--- DATA FOR PROCESSING Enclosed Below ---

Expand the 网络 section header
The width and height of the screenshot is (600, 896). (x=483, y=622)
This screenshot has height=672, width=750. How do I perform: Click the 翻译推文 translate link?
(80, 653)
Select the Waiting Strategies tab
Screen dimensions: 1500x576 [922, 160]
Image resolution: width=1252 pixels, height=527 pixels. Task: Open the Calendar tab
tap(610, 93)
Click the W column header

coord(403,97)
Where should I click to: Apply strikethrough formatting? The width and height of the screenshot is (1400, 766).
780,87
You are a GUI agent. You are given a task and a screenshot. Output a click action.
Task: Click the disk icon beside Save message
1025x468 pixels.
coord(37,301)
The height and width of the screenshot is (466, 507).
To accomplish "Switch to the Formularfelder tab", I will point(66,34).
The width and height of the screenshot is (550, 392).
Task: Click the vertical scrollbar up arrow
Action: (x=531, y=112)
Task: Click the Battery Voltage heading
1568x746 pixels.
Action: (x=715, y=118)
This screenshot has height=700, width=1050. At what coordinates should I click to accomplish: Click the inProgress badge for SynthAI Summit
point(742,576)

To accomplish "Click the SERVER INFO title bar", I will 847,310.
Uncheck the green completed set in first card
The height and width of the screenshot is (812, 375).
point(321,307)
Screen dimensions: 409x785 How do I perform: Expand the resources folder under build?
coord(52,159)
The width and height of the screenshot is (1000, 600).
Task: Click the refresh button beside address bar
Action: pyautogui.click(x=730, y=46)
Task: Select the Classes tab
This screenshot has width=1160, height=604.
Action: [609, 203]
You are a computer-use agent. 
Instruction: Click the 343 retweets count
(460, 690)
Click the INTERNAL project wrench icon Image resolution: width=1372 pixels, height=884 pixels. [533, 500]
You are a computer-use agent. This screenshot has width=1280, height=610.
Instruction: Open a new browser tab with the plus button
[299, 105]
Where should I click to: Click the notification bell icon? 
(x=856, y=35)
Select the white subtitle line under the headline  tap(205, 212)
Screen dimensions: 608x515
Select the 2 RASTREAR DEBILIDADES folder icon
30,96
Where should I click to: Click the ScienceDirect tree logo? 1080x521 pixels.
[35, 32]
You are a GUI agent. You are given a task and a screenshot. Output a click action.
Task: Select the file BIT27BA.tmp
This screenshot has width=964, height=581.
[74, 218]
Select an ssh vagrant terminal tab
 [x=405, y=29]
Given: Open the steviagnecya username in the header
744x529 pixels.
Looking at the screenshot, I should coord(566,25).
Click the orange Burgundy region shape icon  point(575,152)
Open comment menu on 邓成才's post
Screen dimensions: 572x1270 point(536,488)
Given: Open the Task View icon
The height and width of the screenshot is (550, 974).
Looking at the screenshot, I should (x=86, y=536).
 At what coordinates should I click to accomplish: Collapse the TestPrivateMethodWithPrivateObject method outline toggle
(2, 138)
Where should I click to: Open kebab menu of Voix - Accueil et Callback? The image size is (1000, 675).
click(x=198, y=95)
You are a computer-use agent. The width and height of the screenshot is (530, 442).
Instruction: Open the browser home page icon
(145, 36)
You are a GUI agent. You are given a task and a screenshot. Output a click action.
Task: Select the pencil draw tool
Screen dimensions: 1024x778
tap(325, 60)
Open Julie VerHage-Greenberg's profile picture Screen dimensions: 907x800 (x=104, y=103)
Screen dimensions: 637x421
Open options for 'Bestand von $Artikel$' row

--- End of Enclosed DATA FOR PROCESSING ---

Report each line of the records that holds the word "computer".

TASK ANSWER:
You are a computer-use agent. 
You are a computer-use agent. This screenshot has width=1280, height=610.
You are a computer-use agent. The width and height of the screenshot is (530, 442).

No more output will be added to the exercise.